Intraoperative ultrasound examination of the ascending aorta is commonly used during elective procedures to detect intravascular lesions that are not easily identifiable during cardiovascular procedures, such as atheromatous plaques, which may contribute to significant postoperative morbidity . For this purpose, epiaortic ultrasound has been shown to be superior to transesophageal echocardiography (TEE) and manual palpation [1, 2]. The use of epiaortic ultrasound in emergent procedures, such as those to treat thoracic trauma or acute ascending aortic dissection, is less well established. We present a case of contained ascending aorta pseudoaneurysm caused by blunt chest trauma that required direct aortic ultrasonography to identify the vascular defect.

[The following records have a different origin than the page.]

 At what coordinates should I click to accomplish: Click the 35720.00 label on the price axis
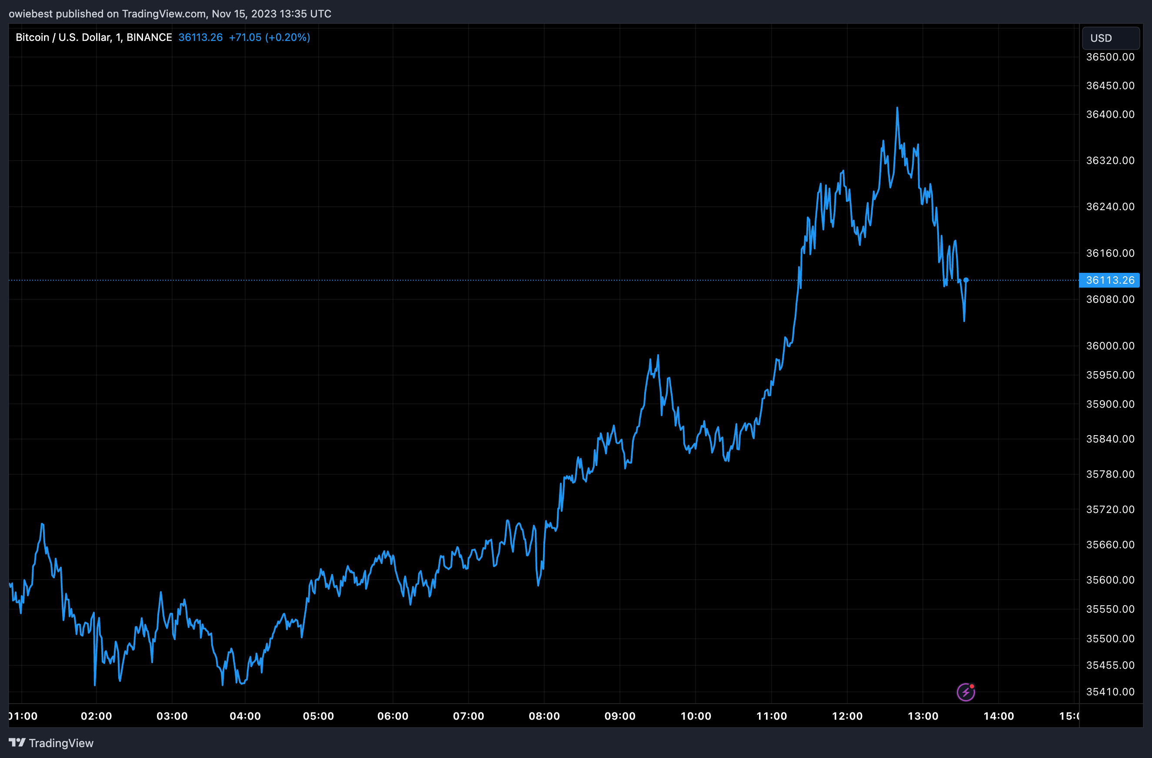(1110, 509)
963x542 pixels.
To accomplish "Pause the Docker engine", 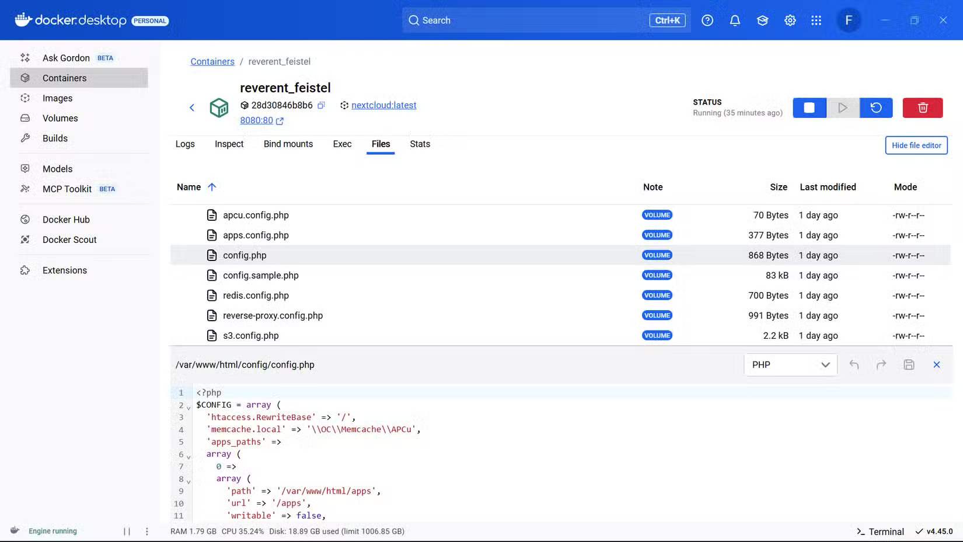I will 127,531.
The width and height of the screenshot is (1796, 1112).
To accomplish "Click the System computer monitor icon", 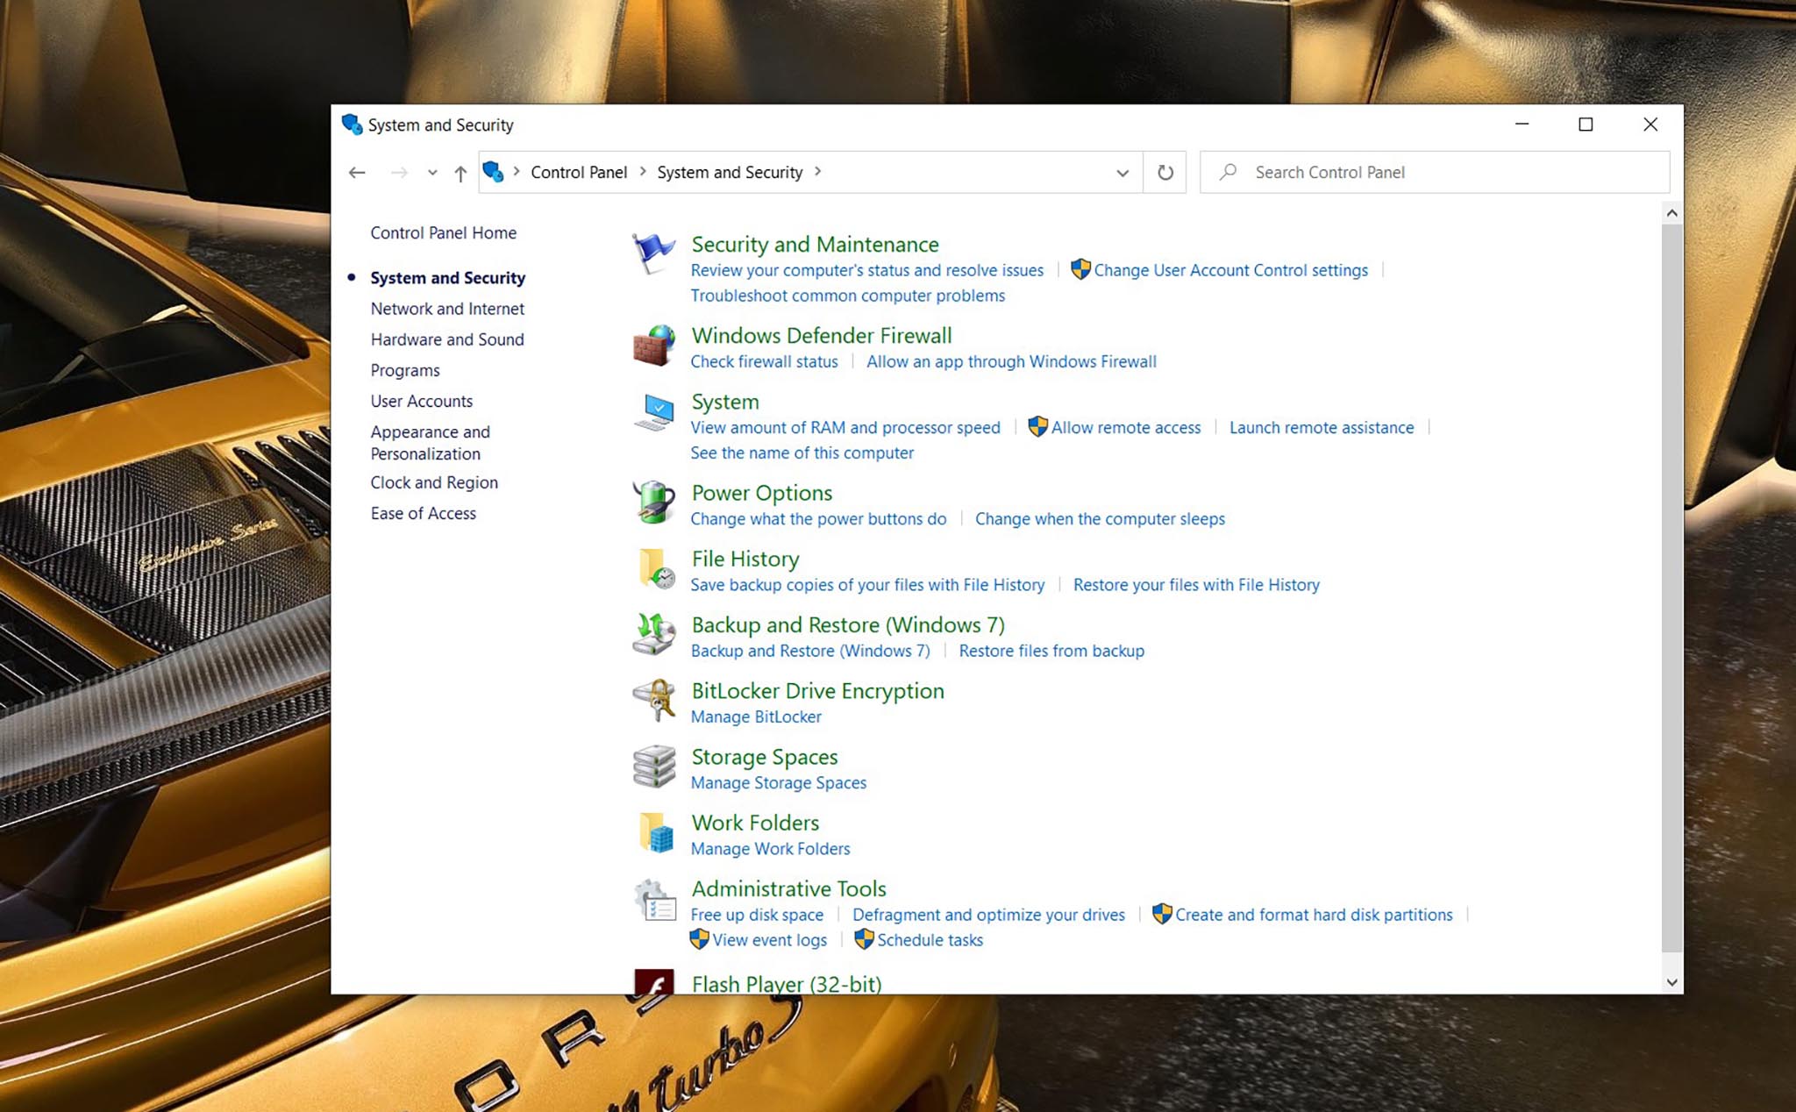I will point(653,412).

The patient was a 33-year-old Hispanic male. He had been a restrained passenger of a motor vehicle traveling approximately 60 miles per hour when a liquid-containing metal canister was dislodged from a truck in front of his vehicle and came through the front windshield, striking the patient in the face and chest. At the time of presentation, the patient was noted to have a mandibular fracture, sternal fracture, and multiple rib fractures. Due to the mechanism of injury, the patient underwent computed tomography (CT) angiography of the chest with 3-dimensional reconstruction which was significant for a 1.4 × 0.7-cm pseudoaneurysm above the sinotubular junction, projecting medially toward the lesser curve of the aortic arch. The pseudoaneurysm demonstrated no evidence of rupture, and the patient remained hemodynamically stable.
The patient was taken electively to the operating room for definitive repair. Intraoperatively, TEE was used to visualize the pseudoaneurysm sac but the exact location of the tear in the aorta could not be identified (Figure 1). Due to the uncertainty of the location of the aortic defect, the necessary distal extent of our repair could not be determined. In addition, we were prevented from cannulating the aorta for cardiopulmonary bypass because it was unclear whether we would need to initiate deep hypothermic circulatory arrest and proceed with a more extensive arch repair.

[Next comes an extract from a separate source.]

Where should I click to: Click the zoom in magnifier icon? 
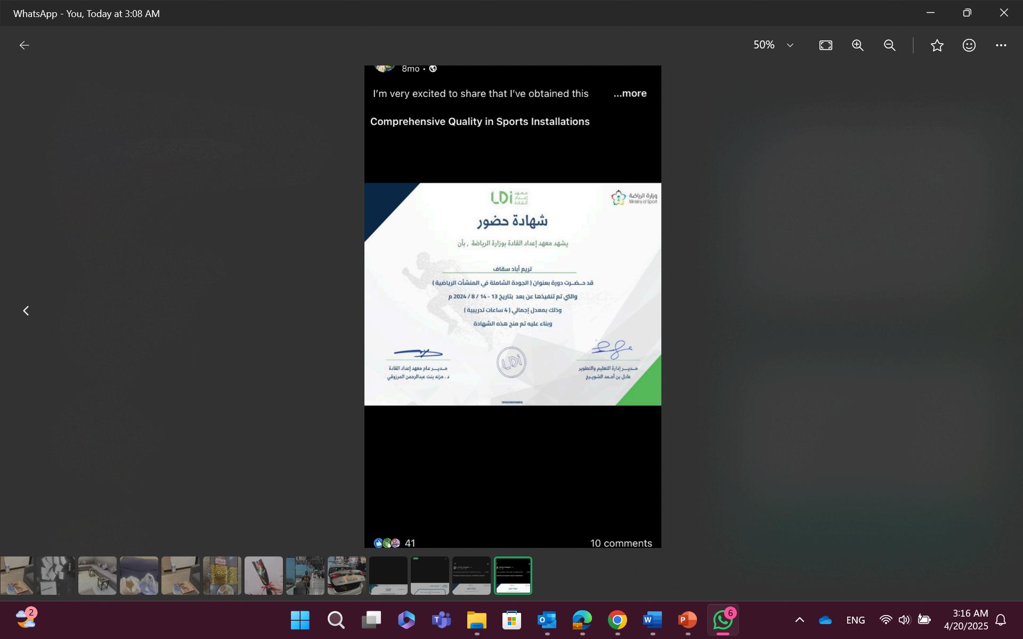point(857,45)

Direct epiaortic ultrasonography was used to interrogate the lesion and identified a 1.6 × 1.0-cm pseudoaneurysm along the medial aspect of the ascending aorta, above the sinotubular junction, and between the aorta and main pulmonary artery (Figure 2). A full-thickness, oval-shaped defect was identified that traversed one-third of the aortic circumference. At this time, the decision was made to replace the ascending aorta with a supracoronary 24-mm Hemashield tube graft. The patient did not require vasopressor or inotropic support and was extubated in the immediate postoperative period. He was discharged on postoperative day four. Surveillance CT angiography performed at one-year follow-up demonstrated an intact graft without pseudoaneurysm.

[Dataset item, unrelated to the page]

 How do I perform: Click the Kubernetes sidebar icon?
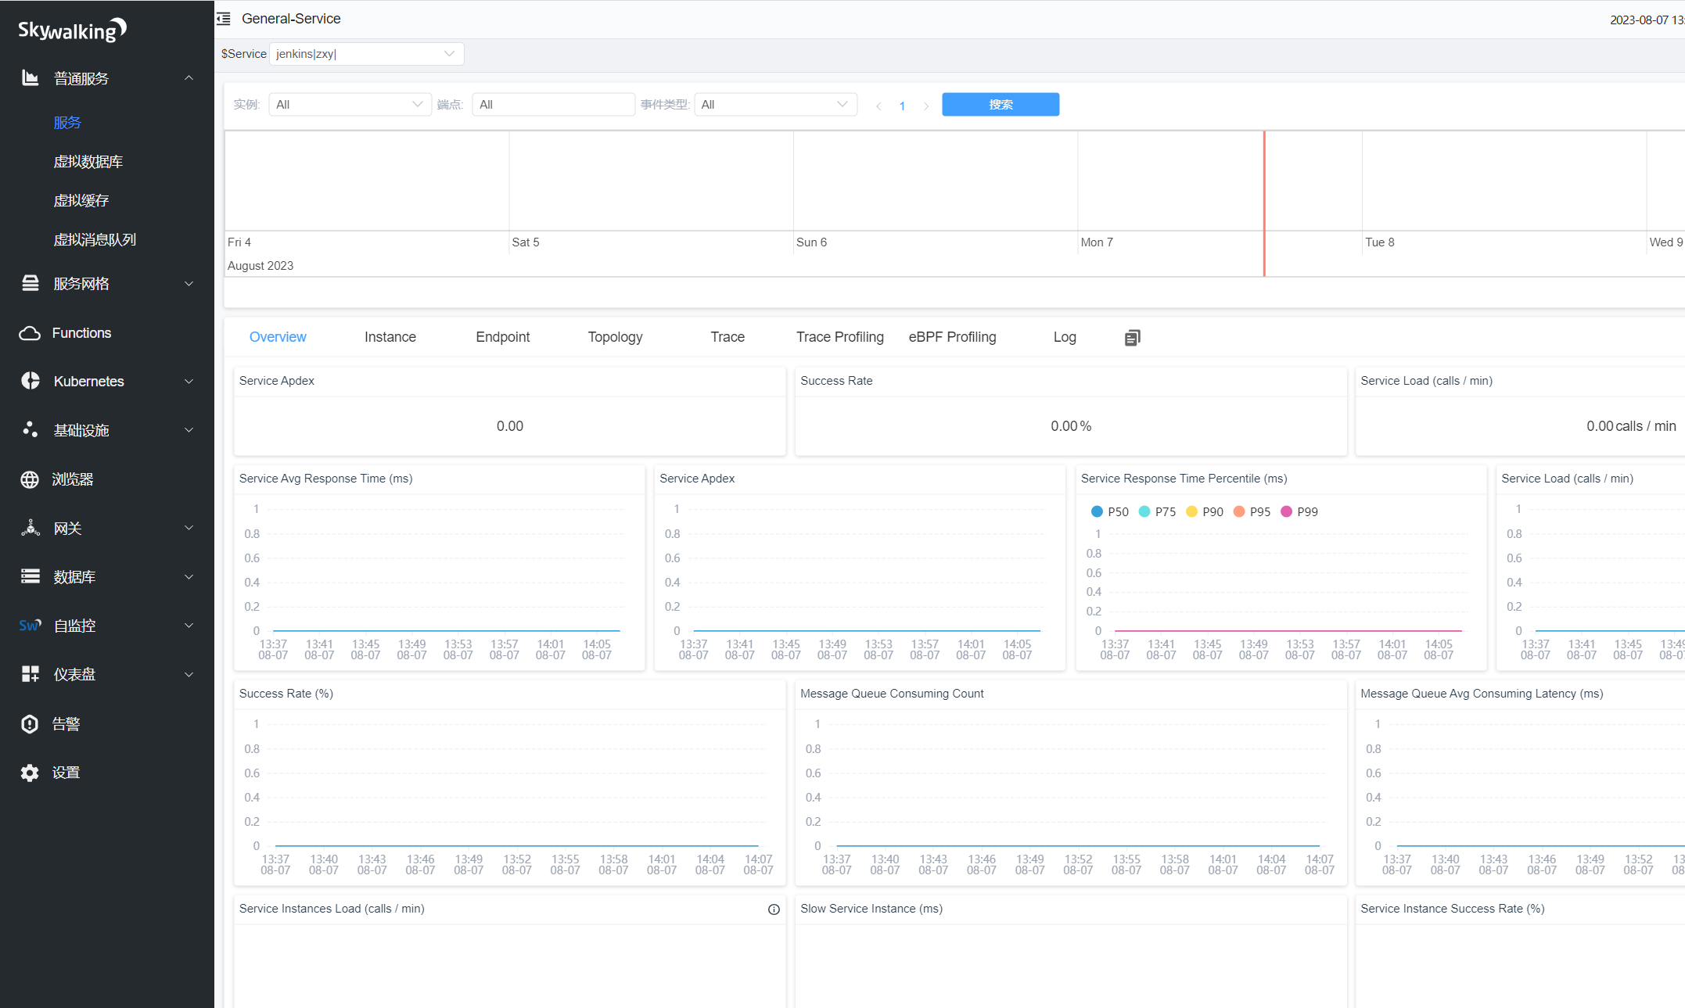click(30, 381)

TEE is the modality of choice to detect intravascular and transmural defects of the ascending aorta, specifically ascending aortic dissection and aortic pseudoaneurysm . However, views of the distal ascending aorta and proximal arch are limited due to the interposition of the trachea and right main bronchus, with the air-filled structures causing a ‘blind spot’ when using TEE . When one of these air-filled structures is superimposed, identification of the precise location of vascular pathology may be difficult. When TEE fails to enable an accurate diagnosis that may affect surgical decision making, immediate availability of other imaging modalities may be useful [3-5]. In this case, the ascending aortic defect could not be identified by inspection and digital palpation as it was directly covered by the main pulmonary artery. The mediastinum had an otherwise normal appearance, and TEE did not show the exact location of the aortic tear due to the interposed airway. Epiaortic ultrasound is a readily available and inexpensive imaging modality that does not increase morbidity for the patient. Epiaortic ultrasound provided rapid intraoperative identification of the aortic lesion that was otherwise missed using direct inspection and TEE. This method of rapid intraoperative assessment of the ascending aorta may have further use in elective and emergent settings when conventional imaging fails.